Un’inchiesta della Procura ha svelato un sistema di corruzione finalizzato al rilascio di false invalidità civili, portando i Carabinieri della provincia apuana ad eseguire all’alba un’ordinanza di custodia cautelare emessa dal GIP del Tribunale di Massa. Cinque persone sono state arrestate: due sono finite in carcere e tre agli arresti domiciliari.

Dettagli dell’indagine

L’indagine, avviata nel dicembre 2024, ha rivelato un collaudato meccanismo di scambi illeciti, con gli indagati accusati di aver manipolato le procedure per il riconoscimento di invalidità civili e per l’ottenimento di benefici assistenziali, previdenziali e lavorativi. In cambio di denaro, venivano garantiti “favoritismi indebiti” a soggetti privati, le cui posizioni sono attualmente al vaglio degli inquirenti.

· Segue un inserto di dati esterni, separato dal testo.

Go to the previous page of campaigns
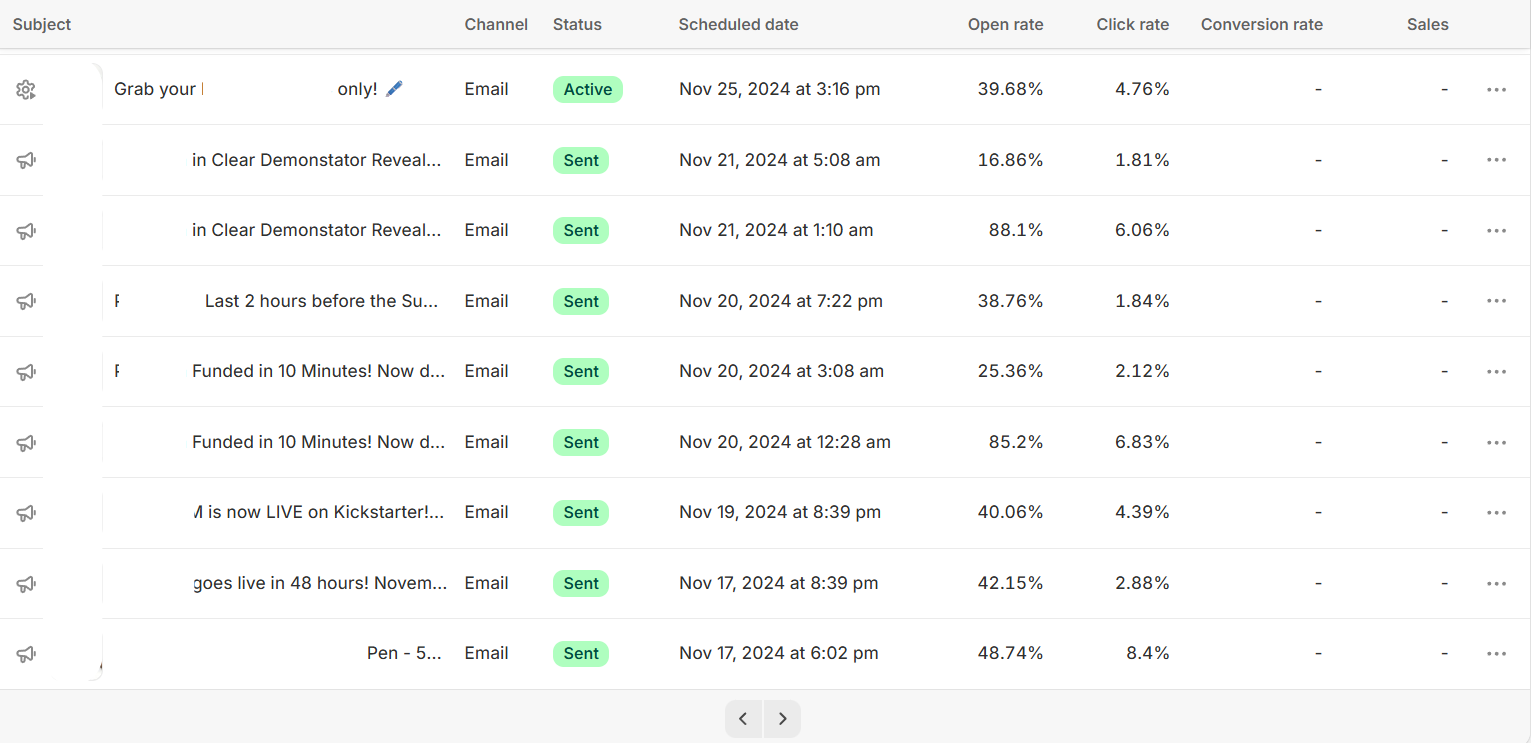 [743, 719]
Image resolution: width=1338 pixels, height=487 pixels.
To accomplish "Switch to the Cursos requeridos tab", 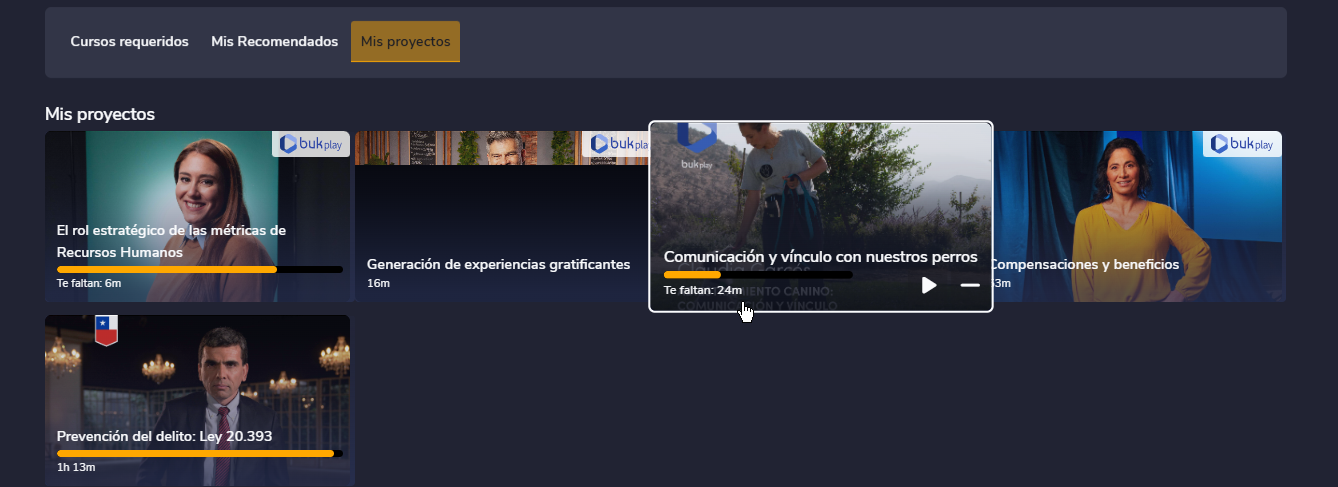I will pos(129,42).
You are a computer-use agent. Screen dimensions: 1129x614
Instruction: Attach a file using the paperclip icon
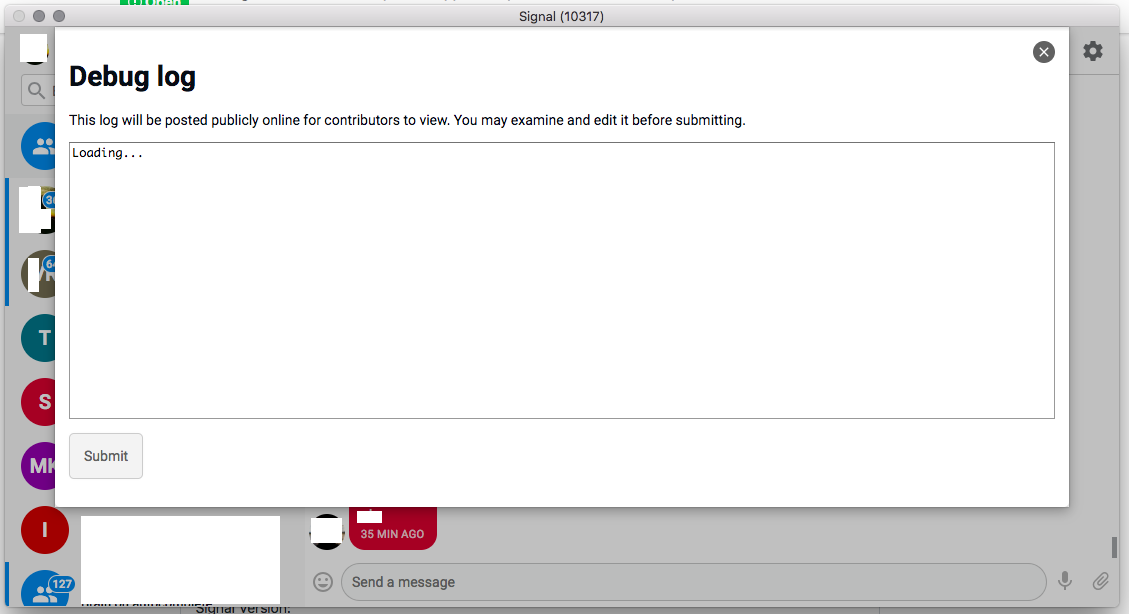coord(1100,581)
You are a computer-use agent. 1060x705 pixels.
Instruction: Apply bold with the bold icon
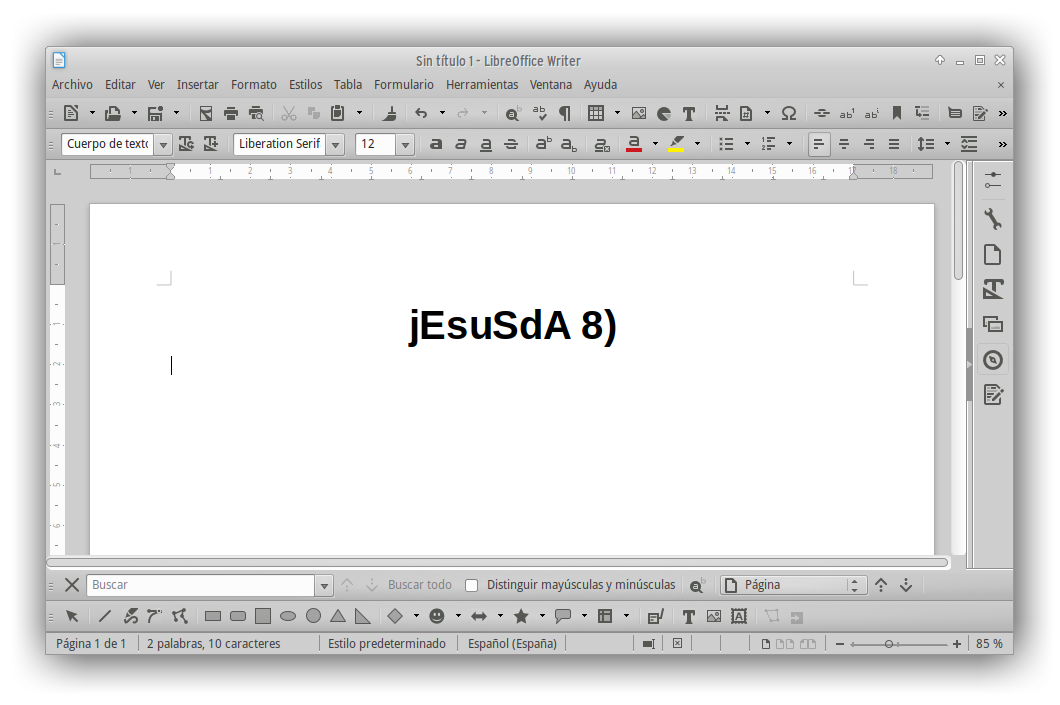click(x=436, y=144)
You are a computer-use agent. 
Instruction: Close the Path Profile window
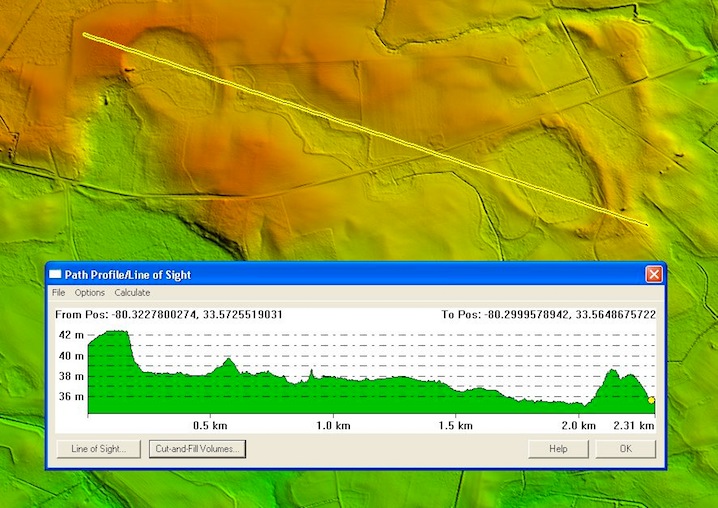pyautogui.click(x=653, y=274)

Ruoli chiave nell’inchiesta

Al centro dell’inchiesta figura un medico legale in servizio presso l’ASL di Massa, nonché dirigente della commissione di valutazione. Secondo l’accusa, avrebbe sfruttato il proprio ruolo per influenzare l’esito delle pratiche sanitarie. I militari hanno anche individuato tre presunti intermediari che avrebbero facilitato i contatti e i passaggi di denaro tra i beneficiari e i medici coinvolti, oltre a una quinta figura che avrebbe consentito la redazione di certificazioni mediche compiacenti.

Perquisizioni e sequestri

Oltre agli arresti, sono state eseguite numerose perquisizioni negli uffici pubblici e nelle abitazioni degli indagati, portando al sequestro di una significativa quantità di documenti cartacei e digitali. Nei prossimi giorni, i cinque arrestati saranno sottoposti all’interrogatorio di garanzia davanti al Giudice per le Indagini Preliminari.